For all tasks, our two approaches either dominated or were comparable. In some scenarios, the normalized return for all approaches (except maybe TRPO) were similar. This may be because the task was not challenging enough to distinguish the performances. As a specific example, the crippled ant generalization task (Ant. Crip. Gen.) saw nearly equivalent returns, but the ant is nearly still a stable structure without a leg.

Note: the returns are normalized so that the MB oracle achieves a return of 1.

Sample Efficiency

We trained a state-of-the-art model-free meta-RL method (MAML-RL) and a model-free method (TRPO) until convergence, using the equivalent of about two days of real-world experience. (Note: the dotted line indicates average return at convergence.) We then trained GrBAL and ReBAL on 1/1000 of this quantity of data and plotted the average returns.

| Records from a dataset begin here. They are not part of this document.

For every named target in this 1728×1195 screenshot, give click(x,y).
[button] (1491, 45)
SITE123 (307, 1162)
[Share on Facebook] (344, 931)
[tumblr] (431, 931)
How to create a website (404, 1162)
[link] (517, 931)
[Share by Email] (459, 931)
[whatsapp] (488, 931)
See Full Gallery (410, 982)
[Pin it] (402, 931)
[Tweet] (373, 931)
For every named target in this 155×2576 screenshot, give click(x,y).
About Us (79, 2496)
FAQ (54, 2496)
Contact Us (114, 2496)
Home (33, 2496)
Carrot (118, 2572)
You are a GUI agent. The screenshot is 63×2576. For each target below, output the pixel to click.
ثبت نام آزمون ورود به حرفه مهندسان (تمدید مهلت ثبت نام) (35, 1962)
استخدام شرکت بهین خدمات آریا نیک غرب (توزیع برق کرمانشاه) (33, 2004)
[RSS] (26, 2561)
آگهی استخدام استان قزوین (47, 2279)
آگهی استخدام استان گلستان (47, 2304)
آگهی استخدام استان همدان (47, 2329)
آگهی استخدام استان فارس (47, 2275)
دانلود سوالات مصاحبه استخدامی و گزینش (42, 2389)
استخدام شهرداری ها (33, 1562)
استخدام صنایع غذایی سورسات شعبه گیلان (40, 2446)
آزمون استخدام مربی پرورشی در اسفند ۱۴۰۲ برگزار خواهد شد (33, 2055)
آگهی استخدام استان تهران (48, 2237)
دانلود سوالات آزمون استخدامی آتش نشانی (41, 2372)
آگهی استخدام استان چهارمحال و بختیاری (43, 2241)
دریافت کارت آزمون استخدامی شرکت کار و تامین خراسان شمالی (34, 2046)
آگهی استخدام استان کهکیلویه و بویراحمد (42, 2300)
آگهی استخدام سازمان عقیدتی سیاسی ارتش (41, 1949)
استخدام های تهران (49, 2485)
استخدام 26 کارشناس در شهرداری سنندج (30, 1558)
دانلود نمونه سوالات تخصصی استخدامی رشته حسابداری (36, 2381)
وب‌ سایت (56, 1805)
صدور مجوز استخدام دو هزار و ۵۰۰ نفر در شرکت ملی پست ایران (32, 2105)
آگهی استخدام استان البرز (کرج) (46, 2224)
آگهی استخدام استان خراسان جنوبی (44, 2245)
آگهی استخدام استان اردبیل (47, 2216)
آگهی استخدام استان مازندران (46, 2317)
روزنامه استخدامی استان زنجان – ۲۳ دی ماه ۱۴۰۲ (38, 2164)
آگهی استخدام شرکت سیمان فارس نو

We observe that our approaches are either superior or equivalent to the model-free agent trained with 1000x more data. Our approach falls behind the asymptotic performance of the model-free meta-RL method. However, in some domains, performance can be willingly compromised for sample-efficiency.

Simulated Robot Videos

Half-cheetah Pier

Each block moves up and down when stepped on, and the changes in the dynamics are rapidly changing, due to each block having different damping and friction properties. The half-cheetah is meta-trained by varying these block properties, and tested on a specific (randomly-selected) configuration of block properties.

Ant Cripple Leg

For each meta-training rollout, we randomly sample a leg on a quadrupedal robot and disable it. Disabling a leg unexpected drastically changes the dynamics. We evaluate the performance crippling a leg from outside the training distribution.

Half-cheetah Sloped Terrain

During meta-training, we choose terrain of varying gentle upward and downward slopes.

In this task, it is especially important to incorporate past experience into the model, since the cheetah has no means of directly observing the incline. We evaluate performance on a hill that goes up and down.